With a hybrid workforce, you have to be careful about the bias. There is a natural tendency to feel more connected with the people that you’re sitting next to.

If you have all your executives in office, they have to be aware of their natural bias to value the opinions and respect their officemates more than the rest of the company they don’t see daily. That’s hard to do. 

If you are going to go all remote, you still need to bring people together. You can think of it in a way as I’m not going to save money by going remote—I’m going to spend it differently. Get people together in fun locations with their partners and get social bonds going that are going to carry you through the next six or nine months. 

It really is about building relationships based on trust, not about getting work done. 

When you are on video in someone’s home, take the time to get to know them. Don’t consider it a distraction to get to know each other better, you need to find a way to create small talk and social connections with you are all remote. The 10 minutes at the beginning of a meeting that you spend chatting isn’t time wasted, it is 10 minutes you can use to get to know the right people in the right roles—not just someone you happen to be in close proximity to.

How should leaders empower their organization and employees?

Every executive of the company needs to model acceptance and vulnerability. 

Every executive leader needs to say, I got to go, my kid’s got a doc’s appointment. They have to show that it’s okay to have a life outside of work. This isn’t every CEO—for some, work is their baby—but they can’t expect every employee they hire to have that same passion for the business that they have. They should have passion but it won’t be their baby in the same way. It’s important for a CEO to acknowledge that. 

I love the passion I see in CEOs, especially the founder CEO. I love, love, love that passion. It’s contagious. But what happens when you realize you need to have a life? Have you hired the right people around you that you can delegate to? Showing them that you have a life means that they can, too. 

What have we learned from our changing work policies so far?

We are being too reactive and not owning our own fates. This has been a catalyst to do business differently. 

You’re in SaaS. You are the luckiest people of the bunch who’ve been affected by COVID. Start saying, okay, business is different now; let’s do it differently. 

Stop waiting for someone else to tell you how you grow your business. Just start working in the new world. Have open office hours. Open up a Zoom room and leave it open for two hours. Use this as an opportunity to better what you are already doing.  But you have to try—it won’t just happen.

What’s most important to maintaining and evolving culture in a remote world?

2020 was such a moment. A moment to do it better. But we were all just trying to survive, we forgot to thrive. 

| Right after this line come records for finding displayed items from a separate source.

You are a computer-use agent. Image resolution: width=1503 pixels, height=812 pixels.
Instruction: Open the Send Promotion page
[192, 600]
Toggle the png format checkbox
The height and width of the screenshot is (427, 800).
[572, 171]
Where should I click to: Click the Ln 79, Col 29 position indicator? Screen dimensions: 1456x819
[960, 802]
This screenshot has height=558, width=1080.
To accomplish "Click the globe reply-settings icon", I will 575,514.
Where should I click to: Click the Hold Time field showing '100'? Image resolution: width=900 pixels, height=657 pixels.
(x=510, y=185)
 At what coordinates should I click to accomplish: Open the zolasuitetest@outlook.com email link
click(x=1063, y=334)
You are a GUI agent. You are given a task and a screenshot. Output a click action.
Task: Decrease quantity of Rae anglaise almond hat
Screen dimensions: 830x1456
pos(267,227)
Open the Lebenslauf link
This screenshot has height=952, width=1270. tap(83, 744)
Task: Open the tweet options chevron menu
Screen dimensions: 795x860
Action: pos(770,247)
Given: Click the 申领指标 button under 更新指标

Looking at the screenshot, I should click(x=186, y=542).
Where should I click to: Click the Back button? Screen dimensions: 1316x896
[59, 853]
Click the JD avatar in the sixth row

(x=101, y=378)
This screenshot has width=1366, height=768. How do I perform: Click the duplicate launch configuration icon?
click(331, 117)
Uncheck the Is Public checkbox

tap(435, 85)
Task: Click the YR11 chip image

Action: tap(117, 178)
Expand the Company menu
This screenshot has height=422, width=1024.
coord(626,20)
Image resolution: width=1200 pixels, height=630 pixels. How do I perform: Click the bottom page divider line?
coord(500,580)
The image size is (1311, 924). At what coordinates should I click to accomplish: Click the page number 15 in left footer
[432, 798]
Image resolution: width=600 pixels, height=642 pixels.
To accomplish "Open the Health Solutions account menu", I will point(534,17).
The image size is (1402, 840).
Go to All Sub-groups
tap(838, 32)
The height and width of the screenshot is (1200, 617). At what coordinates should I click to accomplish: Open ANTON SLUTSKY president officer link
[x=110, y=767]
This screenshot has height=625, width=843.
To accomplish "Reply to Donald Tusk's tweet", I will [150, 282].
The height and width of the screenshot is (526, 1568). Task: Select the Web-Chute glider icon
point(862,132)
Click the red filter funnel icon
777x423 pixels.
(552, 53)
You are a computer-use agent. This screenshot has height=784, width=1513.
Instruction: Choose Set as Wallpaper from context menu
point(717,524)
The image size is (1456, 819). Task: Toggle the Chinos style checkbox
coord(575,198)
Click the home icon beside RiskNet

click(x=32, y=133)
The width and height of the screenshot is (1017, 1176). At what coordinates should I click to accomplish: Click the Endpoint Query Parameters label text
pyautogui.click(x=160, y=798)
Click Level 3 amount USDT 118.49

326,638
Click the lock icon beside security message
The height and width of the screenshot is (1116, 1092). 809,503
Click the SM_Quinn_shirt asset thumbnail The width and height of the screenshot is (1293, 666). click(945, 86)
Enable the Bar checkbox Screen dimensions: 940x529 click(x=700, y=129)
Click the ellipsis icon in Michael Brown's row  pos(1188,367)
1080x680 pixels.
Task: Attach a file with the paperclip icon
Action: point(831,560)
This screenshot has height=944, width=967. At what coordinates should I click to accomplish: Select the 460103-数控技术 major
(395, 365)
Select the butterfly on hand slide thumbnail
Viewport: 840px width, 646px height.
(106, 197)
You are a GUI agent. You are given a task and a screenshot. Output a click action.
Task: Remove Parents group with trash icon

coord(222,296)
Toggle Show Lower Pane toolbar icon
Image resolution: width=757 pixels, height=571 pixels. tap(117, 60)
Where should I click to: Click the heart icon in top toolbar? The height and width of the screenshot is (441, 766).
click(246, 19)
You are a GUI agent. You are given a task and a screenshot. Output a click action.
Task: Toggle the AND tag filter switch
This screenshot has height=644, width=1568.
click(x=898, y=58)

I have my preferences on culture, for sure. But I think the important thing is that, as you read in the best business books, hire, fire, promote based on your values, period. Otherwise, you really don’t have values. It doesn’t mean we all have to be the same. But you all have to be aligned to the same values in order to be honest and candid with one another in a way that’s respectful. 

Put time into it. A value is not a word. You have to define what that word means. Putting the word out there is not going to create a culture and a value for you. 

But it doesn’t stop there. You have to define the behaviors underneath that value. How does that show up? What does that mean for the actions we’re taking? And you have to spend time doing that. And that’s irrespective of remote, hybrid, office. That’s just culture. Basic culture.

What do we have to look forward to?

This year I hope we can put on an event to have everyone together—that is actually fun. 

This year focus on your culture, keep thinking about what you’re doing well and how employees are feeling connected, and then think about what you can do better. 

Culture will begin to happen on its own, but it’s something that you, as a leader of a company, should try to have stewardship over. Really think about where you want to go and what behaviors you want to see put into place—no matter what is happening in the world around you.